QUOTED PASSAGE:
----

Step 3: Policy Evaluation (SIM-05)

The full active OPA policy suite is run against the sandbox graph using the same evaluation pathway as the Governance Service, but against the sandbox Neo4j database instead of production. This produces:

  • A list of policies newly violated by the mutation (were passing before, now failing)
  • A list of policies newly satisfied by the mutation (were failing before, now passing)
  • A list of policies unchanged — still failing or still passing after the mutation

Step 4: Blast Radius Delta Computation (SIM-06)

The blast radius is computed twice — once against the pre-mutation sandbox state and once against the post-mutation state — using the same Neo4j reachability traversal and PageRank weighting as the Governance Service.

The delta is expressed as:

  • Before: N nodes in blast radius, M critical nodes
  • After: N' nodes in blast radius, M' critical nodes
  • Delta: +/- X nodes affected, +/- Y critical nodes

Step 5: PageRank Impact (SIM-07)

The GDS PageRank algorithm is re-run on the sandbox post-mutation to detect any shifts in the criticality rankings of core services. A service that gains many new inbound CALLS edges may become a new architectural bottleneck. A split service may redistribute criticality across two nodes. These changes are included in the structured delta.

Step 6: Institutional Memory Retrieval (SIM-09)

The Reasoning Service is queried for ADRs and post-mortems relevant to the mutation context: the services being modified, added, or removed. Relevant memory is returned in the simulation output as "context you should know before making this change."

Step 7: Result Return and Sandbox Destruction (SIM-07, SIM-10)

----

GOALS:
[1] Transcribe the part of the simulation pipeline text starting with "The blast radius" and going on through "Memory Retrieval (SIM-09)".
[2] Answer these questions from the simulation pipeline text.
(a) Which database is the policy suite evaluated against in place of production?
(b) How many times is the blast radius computed?
(c) What may a service that gains many new inbound CALLS edges become?
[3] Extend the simulation pipeline text, picking up from its last line.

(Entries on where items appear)
----

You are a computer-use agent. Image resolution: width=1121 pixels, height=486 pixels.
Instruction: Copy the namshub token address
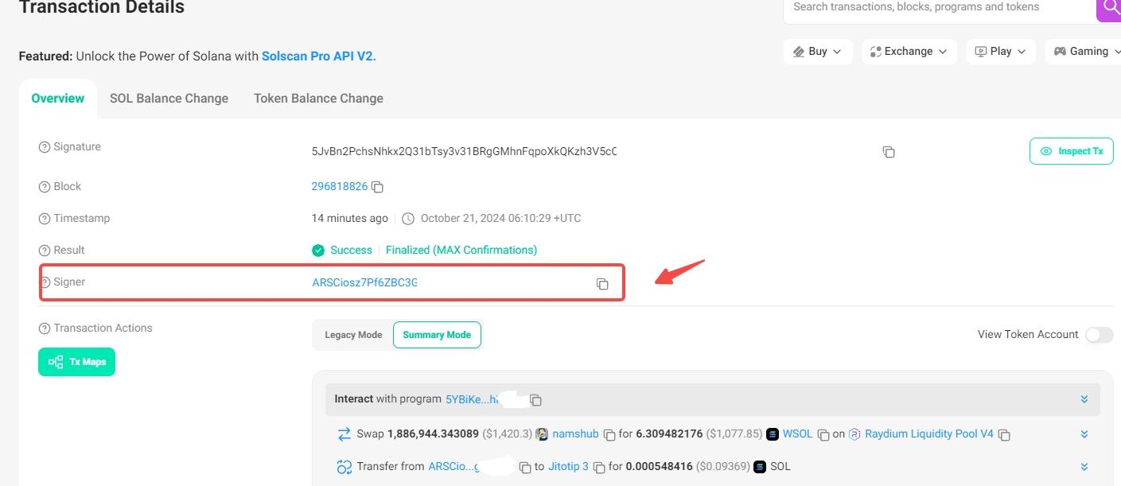(609, 435)
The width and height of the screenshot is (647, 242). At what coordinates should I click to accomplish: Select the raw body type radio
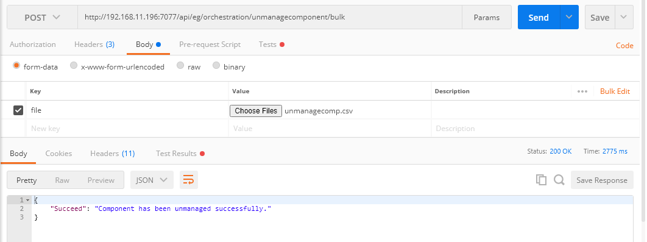(x=180, y=65)
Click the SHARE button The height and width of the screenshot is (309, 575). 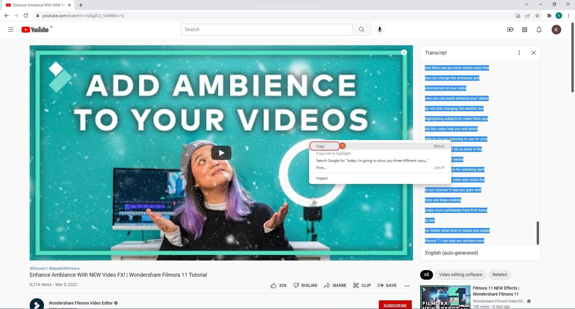(x=335, y=285)
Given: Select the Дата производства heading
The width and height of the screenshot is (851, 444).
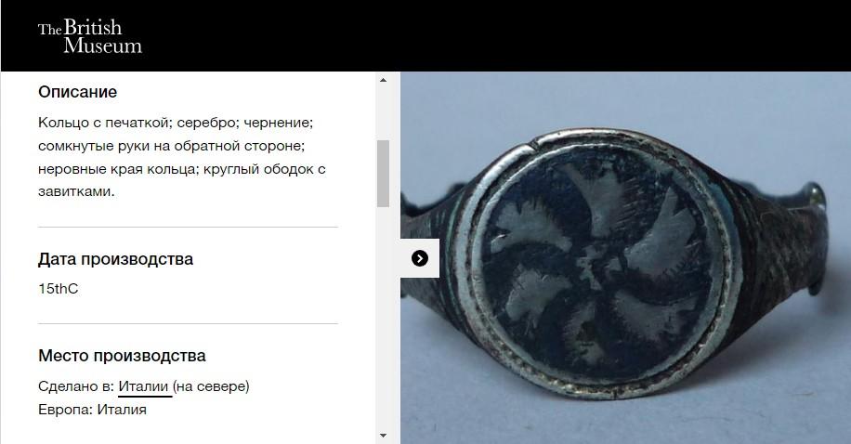Looking at the screenshot, I should pyautogui.click(x=115, y=259).
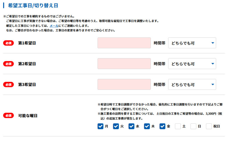This screenshot has width=228, height=141.
Task: Click the 希望工事日/切り替え日 section heading
Action: coord(33,5)
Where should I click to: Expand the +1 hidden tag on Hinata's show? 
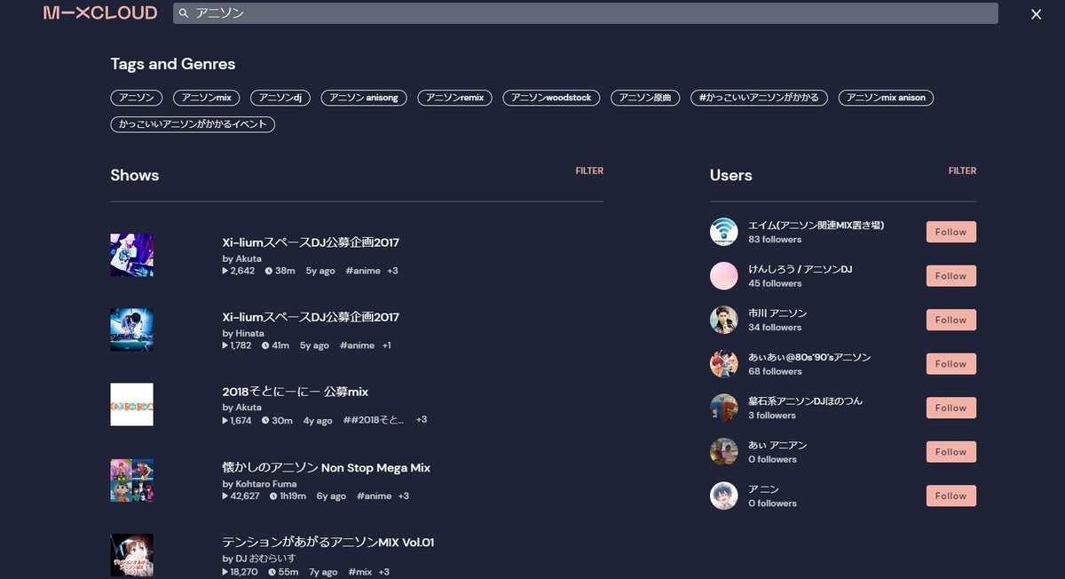coord(386,345)
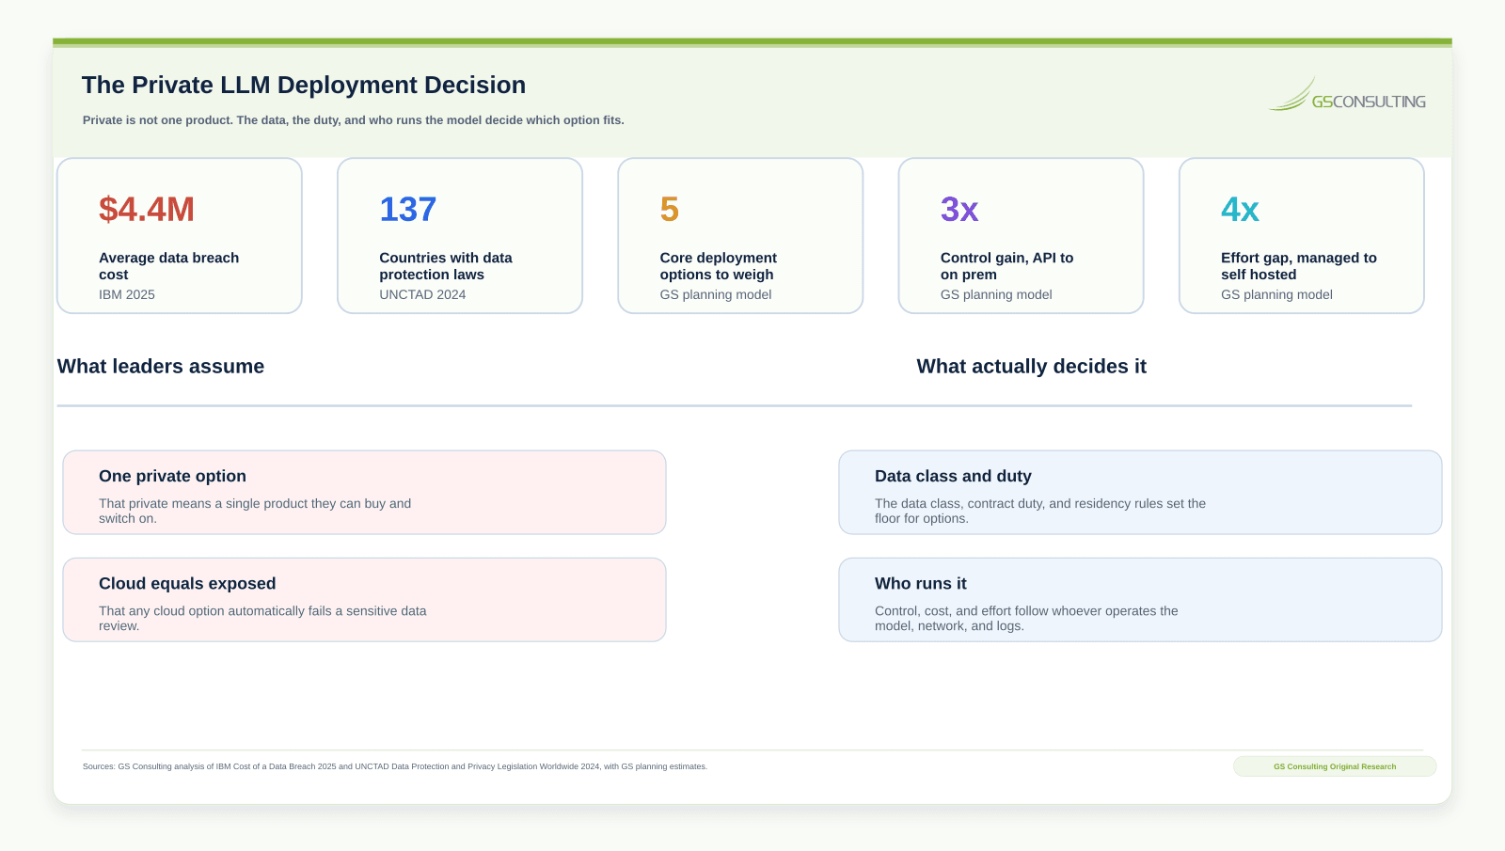Click the IBM 2025 source label
This screenshot has height=851, width=1505.
coord(127,294)
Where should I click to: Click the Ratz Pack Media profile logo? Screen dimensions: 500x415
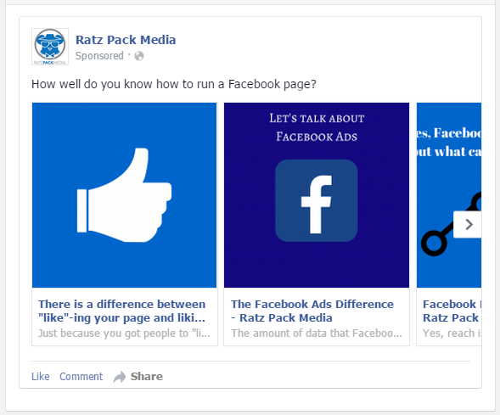click(50, 47)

----

TASK-BY-TASK RESULTS:
[1]
The blast radius is computed twice — once against the pre-mutation sandbox state and once against the post-mutation state — using the same Neo4j reachability traversal and PageRank weighting as the Governance Service.

The delta is expressed as:

  • Before: N nodes in blast radius, M critical nodes
  • After: N' nodes in blast radius, M' critical nodes
  • Delta: +/- X nodes affected, +/- Y critical nodes

Step 5: PageRank Impact (SIM-07)

The GDS PageRank algorithm is re-run on the sandbox post-mutation to detect any shifts in the criticality rankings of core services. A service that gains many new inbound CALLS edges may become a new architectural bottleneck. A split service may redistribute criticality across two nodes. These changes are included in the structured delta.

Step 6: Institutional Memory Retrieval (SIM-09)

[2]
(a) The sandbox Neo4j database.
(b) Twice, once against the pre-mutation sandbox state and once against the post-mutation state.
(c) A new architectural bottleneck.

[3]
The structured result is returned to the caller. Immediately after the result is returned, the ephemeral sandbox database is dropped:

DROP DATABASE sim_<uuid>

No sandbox persists beyond the response. Sandbox lifetime is bounded at 10 minutes; any sandbox not explicitly cleaned up by the normal flow is dropped by a scheduled cleanup job.


Simulation Output

Structured Delta (SIM-07)

{
  "simulation_id": "sim_abc123",
  "mutation_summary": "Split OrderService into OrderCreationService and OrderFulfillmentService",
  "policies_newly_violated": [
    {
      "policy_id": "substrate/service-ownership",
      "severity": "soft-mandatory",
      "message": "OrderCreationService has no OWNS edge — assign ownership before deploying"
    }
  ],
  "policies_newly_satisfied": [
    {
      "policy_id": "substrate/solid-principles",
      "message": "SRP: OrderCreationService efferent coupling = 3 (was 7 in OrderService)"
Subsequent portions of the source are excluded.